I have followed this tutorial to completion (despite requiring windows 11, it seems to work with the latest version of windows 10, 21H2). I can run the example docker images (nbody problem) however I run into trouble when I try to compile code using nvcc inside a docker container (11.7.0-devel-ubuntu20.04). I can compile the .cu file with nvcc however when I try to run the executable I get the error:
CUDA driver version is insufficient for CUDA runtime version
nvidia-smi is unavailable in the container, but running nvcc --version gives me the following information:
Built on Tue_May__3_18:49:52_PDT_2022
Cuda compilation tools, release 11.7, V11.7.64
After much googling I am still at a loss, so any help would be appreciated.
I also still don’t understand which numbers in the above refer to the driver version and which refer to the runtime version.
Here is some explanation about all those version numbers :):
The CUDA 11.7 is the version of the CUDA API. To give you an analogy it is like OpenGL 4.5 or DirectX 12. It indicates the CUDA feature sets that you have access to.
The driver version in your case 516.40, is the Display Driver Version. The CUDA Driver is part of the Display Driver and therefore you have a CUDA Driver installed on your system.
Each CUDA Driver is backward compatible and supports up to a certain feature set for instance if a CUDA Driver advertise 11.7 it will support everything from CUDA 1.0 to CUDA 11.7 features
Now for the Runtime:
The CUDA Runtime is not part of the display driver, it comes with the toolchain (CUDA Toolkit) that you download and provides a set of features that are build on the top of the CUDA Driver.
Unlike the driver the Runtime is a redistributable components that gets redistributed with your application.
Each CUDA Runtime requires a driver with a minimum feature set to run and this is checked at startup.
Finally what might be going on your particular case:
Considering you are able to run CUDA Apps your setup and driver install is likely right
Most likely some driver or library in the container you are using to build might be wrong or taking over the one we provide
To help more we would need the following:
** In baremetal the output of the nvidia-smi command within wsl (use nvidia-smi not nvidia-smi.exe)
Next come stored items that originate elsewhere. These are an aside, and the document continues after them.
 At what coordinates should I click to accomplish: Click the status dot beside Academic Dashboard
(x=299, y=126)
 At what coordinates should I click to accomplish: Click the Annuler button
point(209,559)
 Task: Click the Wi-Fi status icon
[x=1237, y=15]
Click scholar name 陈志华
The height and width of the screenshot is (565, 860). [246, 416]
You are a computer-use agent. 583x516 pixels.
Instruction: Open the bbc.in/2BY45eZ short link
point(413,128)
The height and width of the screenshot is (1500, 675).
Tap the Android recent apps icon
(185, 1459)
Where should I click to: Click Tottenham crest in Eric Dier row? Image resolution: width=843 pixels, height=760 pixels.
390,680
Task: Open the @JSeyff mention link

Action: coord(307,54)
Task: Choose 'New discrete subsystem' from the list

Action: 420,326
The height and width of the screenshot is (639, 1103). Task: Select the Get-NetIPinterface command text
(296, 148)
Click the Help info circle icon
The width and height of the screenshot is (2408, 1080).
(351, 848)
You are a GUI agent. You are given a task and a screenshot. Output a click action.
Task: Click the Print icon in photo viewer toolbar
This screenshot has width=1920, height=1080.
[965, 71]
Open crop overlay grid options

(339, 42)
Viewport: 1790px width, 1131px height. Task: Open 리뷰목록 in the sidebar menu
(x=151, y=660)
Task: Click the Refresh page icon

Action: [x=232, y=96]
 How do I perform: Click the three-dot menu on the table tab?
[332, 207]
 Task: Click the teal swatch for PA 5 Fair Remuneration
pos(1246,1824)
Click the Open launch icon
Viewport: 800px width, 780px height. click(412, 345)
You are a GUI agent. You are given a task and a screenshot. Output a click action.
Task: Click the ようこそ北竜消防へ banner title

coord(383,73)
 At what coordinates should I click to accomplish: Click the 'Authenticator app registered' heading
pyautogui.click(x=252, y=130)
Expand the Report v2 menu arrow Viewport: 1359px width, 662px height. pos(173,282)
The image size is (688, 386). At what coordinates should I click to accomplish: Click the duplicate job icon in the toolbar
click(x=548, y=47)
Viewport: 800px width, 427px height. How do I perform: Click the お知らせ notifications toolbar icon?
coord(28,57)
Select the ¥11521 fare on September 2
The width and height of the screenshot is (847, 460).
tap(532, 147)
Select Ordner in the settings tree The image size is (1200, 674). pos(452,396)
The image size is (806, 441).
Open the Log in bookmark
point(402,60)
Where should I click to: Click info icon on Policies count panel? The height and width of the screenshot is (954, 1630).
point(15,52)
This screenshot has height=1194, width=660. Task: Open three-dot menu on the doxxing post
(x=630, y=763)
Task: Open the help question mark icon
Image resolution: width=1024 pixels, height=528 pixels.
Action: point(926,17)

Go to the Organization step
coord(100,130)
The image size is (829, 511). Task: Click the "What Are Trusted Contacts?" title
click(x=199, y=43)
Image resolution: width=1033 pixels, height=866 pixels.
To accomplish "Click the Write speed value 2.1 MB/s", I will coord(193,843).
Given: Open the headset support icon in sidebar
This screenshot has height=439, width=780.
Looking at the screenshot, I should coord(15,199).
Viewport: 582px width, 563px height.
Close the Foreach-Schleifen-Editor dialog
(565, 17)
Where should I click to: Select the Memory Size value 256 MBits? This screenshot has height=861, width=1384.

** The exact docker command line and the container used to do those builds
Brilliant, thank you, that was the issue. I didn’t have the container toolkit installed. For anyone else who runs into this issue:
First (not 100% sure if this is necessary but I did it): Go into docker settings and enable integration with your ubuntu-20.04 distro
Open up ubuntu in the WSL terminal and follow the instructions linked above for enabling docker repository and installing the toolkit.